►

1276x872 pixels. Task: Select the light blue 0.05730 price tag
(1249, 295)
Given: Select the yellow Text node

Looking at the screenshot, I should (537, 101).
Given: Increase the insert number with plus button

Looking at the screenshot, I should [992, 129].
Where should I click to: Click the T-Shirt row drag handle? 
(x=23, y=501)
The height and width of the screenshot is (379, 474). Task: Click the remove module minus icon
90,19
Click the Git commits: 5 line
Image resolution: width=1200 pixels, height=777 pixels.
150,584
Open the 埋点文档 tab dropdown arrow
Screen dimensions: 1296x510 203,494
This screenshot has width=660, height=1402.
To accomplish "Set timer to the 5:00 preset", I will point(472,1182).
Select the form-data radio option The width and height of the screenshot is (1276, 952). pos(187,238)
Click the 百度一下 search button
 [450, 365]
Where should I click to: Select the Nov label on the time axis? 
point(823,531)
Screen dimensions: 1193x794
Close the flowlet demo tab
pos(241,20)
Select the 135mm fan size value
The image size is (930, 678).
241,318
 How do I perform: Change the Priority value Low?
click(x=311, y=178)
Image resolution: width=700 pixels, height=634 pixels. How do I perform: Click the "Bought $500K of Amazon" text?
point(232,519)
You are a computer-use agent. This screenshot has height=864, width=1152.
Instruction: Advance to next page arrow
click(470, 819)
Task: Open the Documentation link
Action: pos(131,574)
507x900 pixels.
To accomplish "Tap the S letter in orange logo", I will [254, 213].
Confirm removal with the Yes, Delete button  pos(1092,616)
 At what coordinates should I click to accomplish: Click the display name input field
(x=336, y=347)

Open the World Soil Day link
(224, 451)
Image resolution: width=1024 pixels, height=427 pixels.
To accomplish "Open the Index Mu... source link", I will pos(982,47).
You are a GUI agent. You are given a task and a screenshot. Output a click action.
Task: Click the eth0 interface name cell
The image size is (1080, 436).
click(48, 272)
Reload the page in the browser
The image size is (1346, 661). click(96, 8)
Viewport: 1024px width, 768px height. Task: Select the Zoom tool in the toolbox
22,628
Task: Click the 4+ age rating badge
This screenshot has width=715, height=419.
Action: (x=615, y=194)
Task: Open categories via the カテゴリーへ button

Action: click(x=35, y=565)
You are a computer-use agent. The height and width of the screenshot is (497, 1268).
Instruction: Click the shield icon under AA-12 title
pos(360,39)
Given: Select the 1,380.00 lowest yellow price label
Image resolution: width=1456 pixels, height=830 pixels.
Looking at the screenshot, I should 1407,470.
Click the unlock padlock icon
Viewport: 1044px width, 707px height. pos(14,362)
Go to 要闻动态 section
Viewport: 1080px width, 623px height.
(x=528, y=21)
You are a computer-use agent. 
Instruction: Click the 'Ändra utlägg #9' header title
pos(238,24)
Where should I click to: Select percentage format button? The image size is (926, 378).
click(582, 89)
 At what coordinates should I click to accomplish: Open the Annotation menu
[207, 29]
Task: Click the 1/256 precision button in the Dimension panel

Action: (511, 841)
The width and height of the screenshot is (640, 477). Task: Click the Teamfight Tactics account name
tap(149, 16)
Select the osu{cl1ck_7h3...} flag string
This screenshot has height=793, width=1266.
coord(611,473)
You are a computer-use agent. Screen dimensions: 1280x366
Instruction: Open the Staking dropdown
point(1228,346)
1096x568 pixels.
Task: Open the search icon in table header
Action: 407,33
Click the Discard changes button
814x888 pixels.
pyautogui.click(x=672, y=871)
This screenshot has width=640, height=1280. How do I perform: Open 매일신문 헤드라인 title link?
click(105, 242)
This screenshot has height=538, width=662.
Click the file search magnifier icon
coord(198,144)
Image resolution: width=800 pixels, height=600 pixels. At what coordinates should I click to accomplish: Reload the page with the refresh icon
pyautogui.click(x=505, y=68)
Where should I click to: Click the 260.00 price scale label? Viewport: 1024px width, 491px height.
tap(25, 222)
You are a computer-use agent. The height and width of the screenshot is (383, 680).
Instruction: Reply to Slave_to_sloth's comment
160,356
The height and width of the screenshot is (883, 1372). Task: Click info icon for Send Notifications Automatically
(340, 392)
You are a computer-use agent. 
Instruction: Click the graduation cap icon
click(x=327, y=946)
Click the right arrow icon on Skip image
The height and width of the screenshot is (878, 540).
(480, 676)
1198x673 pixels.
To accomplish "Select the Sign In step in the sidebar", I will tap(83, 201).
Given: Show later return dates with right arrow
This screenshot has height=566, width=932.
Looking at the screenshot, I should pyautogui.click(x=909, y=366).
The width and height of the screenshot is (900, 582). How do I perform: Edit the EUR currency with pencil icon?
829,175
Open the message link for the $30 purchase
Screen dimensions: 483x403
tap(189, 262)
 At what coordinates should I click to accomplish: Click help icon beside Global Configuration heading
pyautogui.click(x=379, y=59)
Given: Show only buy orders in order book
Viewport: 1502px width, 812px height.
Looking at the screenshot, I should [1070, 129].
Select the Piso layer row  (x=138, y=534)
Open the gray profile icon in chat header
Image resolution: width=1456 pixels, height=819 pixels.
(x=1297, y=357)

◄

→ **PROBLEM TO WORK ON**
Where a line in the material above holds "Show", copy that line.

→ **WRITTEN REPLY**
Given: Show later return dates with right arrow
Given: Show only buy orders in order book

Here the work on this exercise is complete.